Nesta quarta-feira (18/03), o titular da Secretaria Executiva de Mudanças Climáticas da Prefeitura de São Paulo, José Renato Nalini, fez uma visita de cortesia à Escola Superior de Gestão e Contas Públicas (EGC), vinculada ao Tribunal de Contas do Município de São Paulo, onde foi recebido pelo diretor-presidente da entidade, Ricardo Panato, e pelo diretor acadêmico, Gilson Piqueras. Na oportunidade, Nalini reforçou o papel estratégico tanto da Secretaria de Mudanças Climáticas quanto da EGC para enfrentar a atual crise ambiental.

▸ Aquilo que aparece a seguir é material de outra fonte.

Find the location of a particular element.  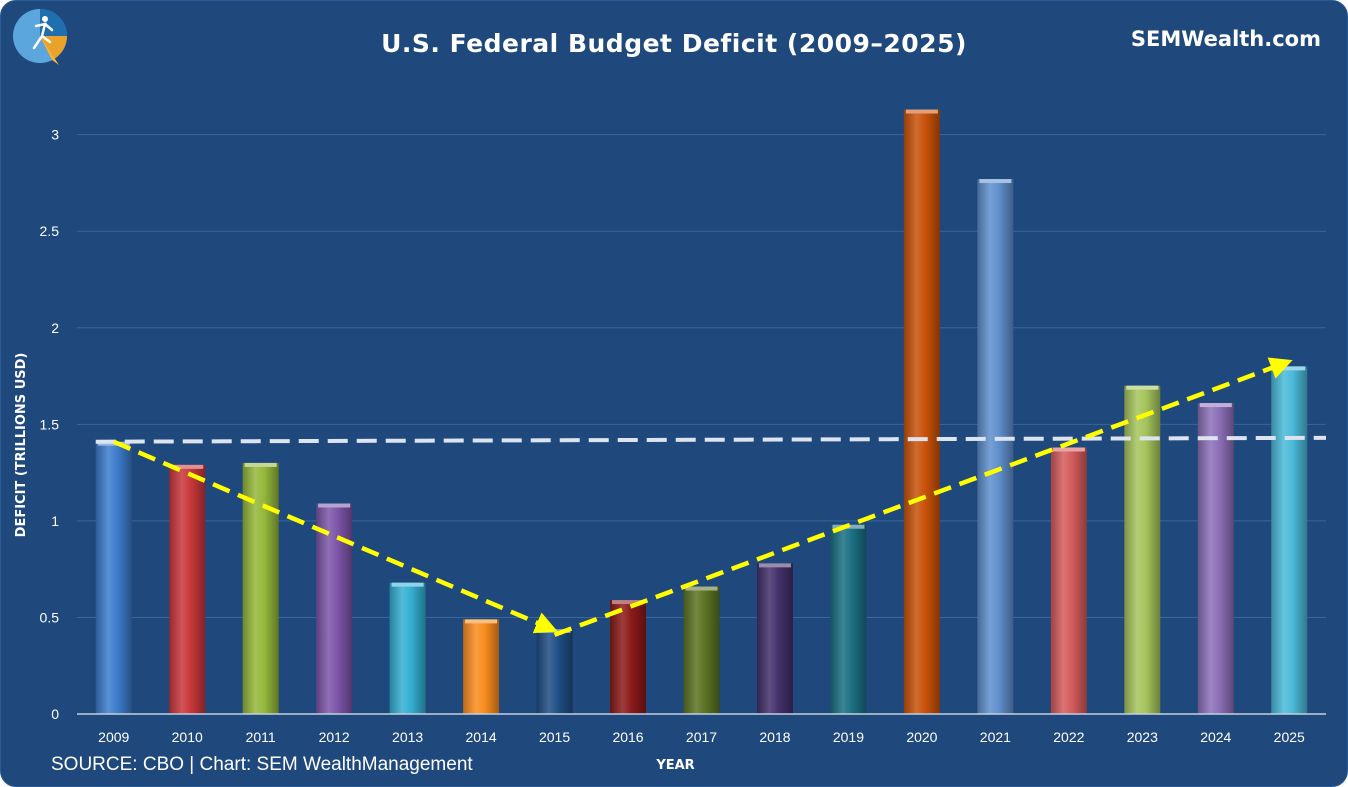

bar-2009 is located at coordinates (114, 578).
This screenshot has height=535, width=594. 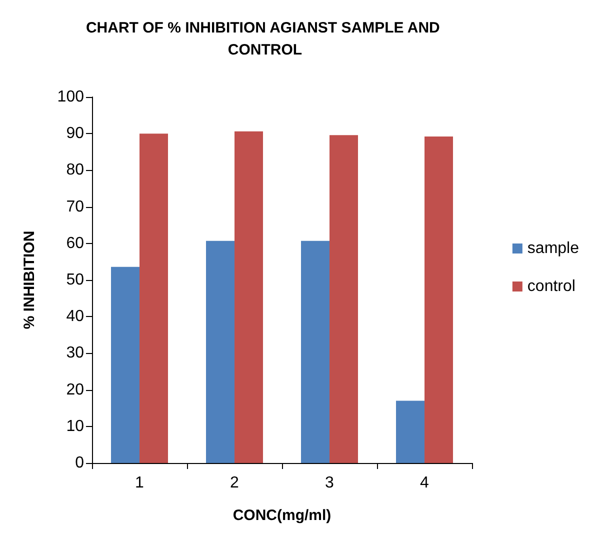 I want to click on y-tick-label: 70, so click(x=75, y=207).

“Hoje, vim conversar com o Ricardo Panato para que a Escola do Tribunal de Contas do Município, escola superior, seja uma parceira nessa grande tarefa que todos nós temos de pensar nas mudanças climáticas, pois considero que a EGC é um estabelecimento que existe para formar e aperfeiçoar vocações, principalmente nesse setor tão importante que é o controle, a fiscalização, o acompanhamento das políticas públicas do município, no caso, da maior cidade do Brasil”, disse Nalini. E acrescentou: “é evidente que os frequentadores dos cursos da Escola são pessoas que exercem influência, são lideranças que vão poder replicar aquilo que aprenderem aqui em favor, não é só da natureza, em favor da humanidade”.

Para José Renato Nalini, a criação de uma consciência ecológica coletiva é muito importante na maior cidade do Brasil, São Paulo, que se aproxima de 13 milhões de habitantes e que tem problemas homéricos. “A tendência de quem encarava a questão climática era dizer: "Eu sozinho não posso fazer nada ou então as coisas vão acontecer daqui a 100 anos". Segundo o secretário municipal de Mudanças Climáticas, essa situação se alterou drasticamente e as coisas estão acontecendo já e cada pessoa é responsável por aquela porção de desperdício, aquela produção de resíduos sólidos.

“É impressionante que São Paulo produza 18.000 toneladas de áreas de resíduo sólido domiciliar. Então, nós consumimos muito, desperdiçamos muito e, principalmente, não sabemos segregar. Nós precisamos segregar, fazer uma destinação correta dos resíduos sólidos para que eles ingressem na economia circular e que a logística reversa passe a ser uma concretização e não uma quimera”, concluiu Nalini.